◆ WHAT THIS TASK INVOLVES ◆
From the entries that follow, copy exactly the lines beginning at the line holding "Click the volume" and continuing through the line holding "Where should I".

◆ INPUT DATA ◆
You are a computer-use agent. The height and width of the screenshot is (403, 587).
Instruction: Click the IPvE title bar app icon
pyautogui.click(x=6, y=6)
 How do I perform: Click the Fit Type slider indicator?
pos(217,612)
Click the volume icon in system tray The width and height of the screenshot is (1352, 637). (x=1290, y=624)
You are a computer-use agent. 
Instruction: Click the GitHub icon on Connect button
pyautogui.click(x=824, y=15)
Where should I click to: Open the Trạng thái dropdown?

---

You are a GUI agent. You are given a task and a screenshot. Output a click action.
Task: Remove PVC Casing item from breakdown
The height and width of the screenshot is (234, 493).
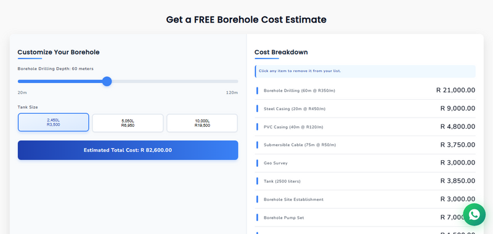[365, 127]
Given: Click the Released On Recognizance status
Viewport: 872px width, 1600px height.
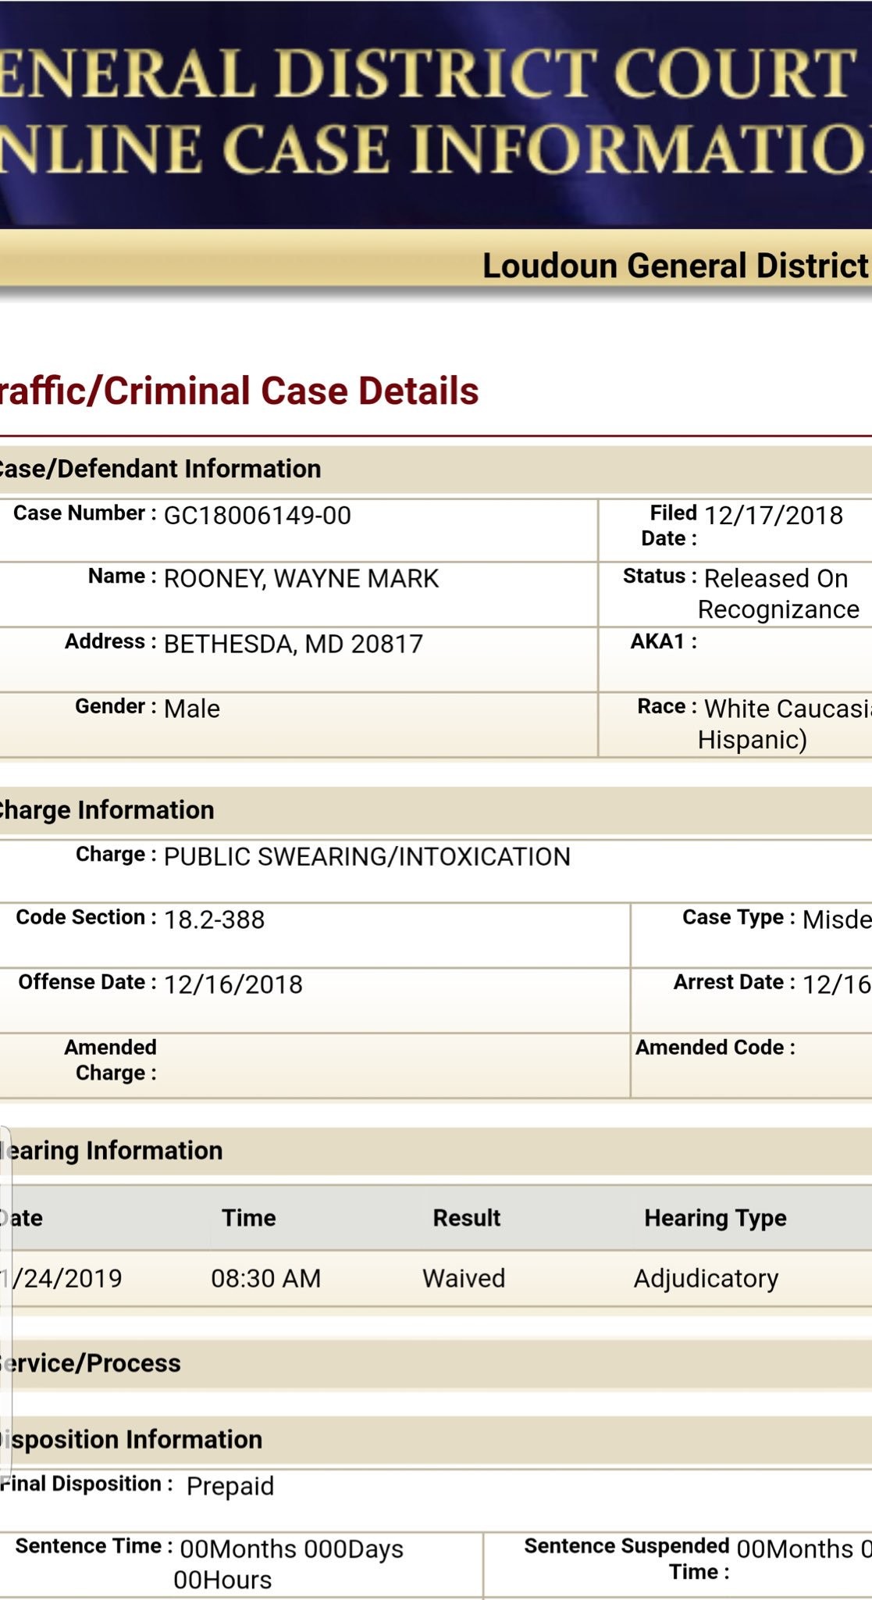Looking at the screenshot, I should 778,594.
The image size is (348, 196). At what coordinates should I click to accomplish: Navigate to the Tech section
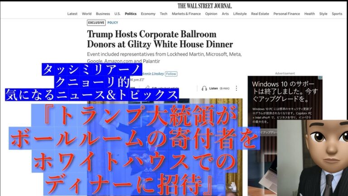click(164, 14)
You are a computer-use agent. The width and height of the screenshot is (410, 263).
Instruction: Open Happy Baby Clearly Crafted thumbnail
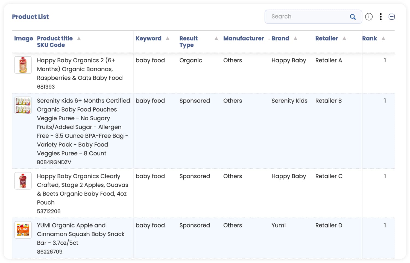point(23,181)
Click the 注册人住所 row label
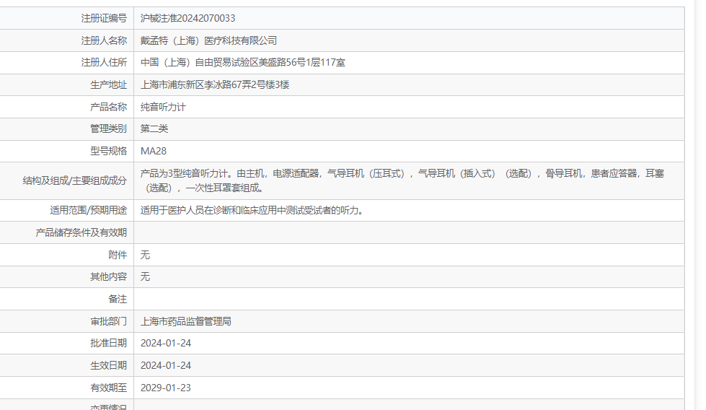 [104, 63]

* * *

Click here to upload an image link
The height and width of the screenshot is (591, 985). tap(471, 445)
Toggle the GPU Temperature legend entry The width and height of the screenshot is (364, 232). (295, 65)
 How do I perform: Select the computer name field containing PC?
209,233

◆ ANSWER TO THE EXERCISE ◆
Click the volume icon in system tray The width and height of the screenshot is (1352, 637). (x=1290, y=624)
You are a computer-use agent. 
Instruction: Click the GitHub icon on Connect button
pyautogui.click(x=824, y=15)
Where should I click to: Open the Trạng thái dropdown?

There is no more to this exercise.